The probe of the NHIS by a committee of the House of Representatives might help in repositioning the scheme. The about 450 petitions the committee received on the shoddy implementation of the NHIS scheme shows the failure and dissatisfaction of Nigerians.
For instance, the disclosure by the Executive Secretary, Prof. Yusuf Usman, that a whopping N381 billion was disbursed under the NHIS within the past 12 years, out of which administration fee alone got N60 billion, is worrisome considering that a mere 450,000 people are enrolled in the scheme out of 170 million Nigerians.
How was the money spent? Who got what and for what purpose? Corruption in the scheme must be curbed before it can be effective. No doubt, the NHIS has failed, which explains why most Nigerians can’t afford to pay for medical treatment. The NHIS ought to cover the medical treatment of Nigerians.

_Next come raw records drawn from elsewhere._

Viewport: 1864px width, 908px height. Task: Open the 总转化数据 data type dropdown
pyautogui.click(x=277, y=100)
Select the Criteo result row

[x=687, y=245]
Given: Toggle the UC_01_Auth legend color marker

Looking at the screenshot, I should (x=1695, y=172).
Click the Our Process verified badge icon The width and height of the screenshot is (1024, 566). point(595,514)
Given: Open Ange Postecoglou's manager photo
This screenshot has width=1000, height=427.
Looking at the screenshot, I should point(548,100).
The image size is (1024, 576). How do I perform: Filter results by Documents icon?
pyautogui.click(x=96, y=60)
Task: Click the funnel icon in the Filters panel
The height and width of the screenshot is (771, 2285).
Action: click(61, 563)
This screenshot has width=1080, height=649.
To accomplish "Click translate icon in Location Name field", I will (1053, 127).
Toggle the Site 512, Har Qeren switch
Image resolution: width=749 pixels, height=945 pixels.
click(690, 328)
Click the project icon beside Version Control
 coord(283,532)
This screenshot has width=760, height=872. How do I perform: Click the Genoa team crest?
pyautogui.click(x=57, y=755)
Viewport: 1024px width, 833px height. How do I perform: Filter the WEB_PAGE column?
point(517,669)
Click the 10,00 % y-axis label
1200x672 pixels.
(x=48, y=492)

There is need to expand the coverage of the scheme to include both formal and informal sectors. The seeming focus of the NHIS on the formal sector comprising mainly people in paid employment is flawed. Even at that, the income is poor and can hardly afford decent medicare. We cannot ignore the rural poor.
The importance of primary healthcare cannot be over-emphasised. Rural public health could be achieved through personal hygiene and provision of potable water.
Unfortunately, reports indicate that some 63 million Nigerians lack access to safe water, which is a recipe for disease epidemics. A staggering 60,000 children reportedly die of diarrhea annually due to lack of water. Primary healthcare, which ought to be promoted, is utterly neglected.
For instance, apart from the periodic child immunisation shots carried out across the country under the Expanded Programme on Immunisation (EPI) campaign of the Federal and State Governments, nothing in recent times, shows that government is concerned about the deplorable state of primary healthcare delivery in the country. Even the tempo of the immunisation campaign as well as participation of members of the public seems to be slowing down by reason of reduced focus.
Gone were the days when free hospitals, including dispensaries, existed in parts of the country. Quality drugs were available. Sanitary inspectors did their job. Churches and faith organisations owned health facilities. Local governments played prominent role in promoting rural healthcare. Today, hospitals charge exorbitant fees when a lot of people are not on salary.
Given the ugly state of affairs, Dogara should not just lament the anomaly in the NHIS healthcare system. He should use his privileged position to sponsor a bill that would help to correct some of the anomalies. That is the least that Nigerians can expect from him.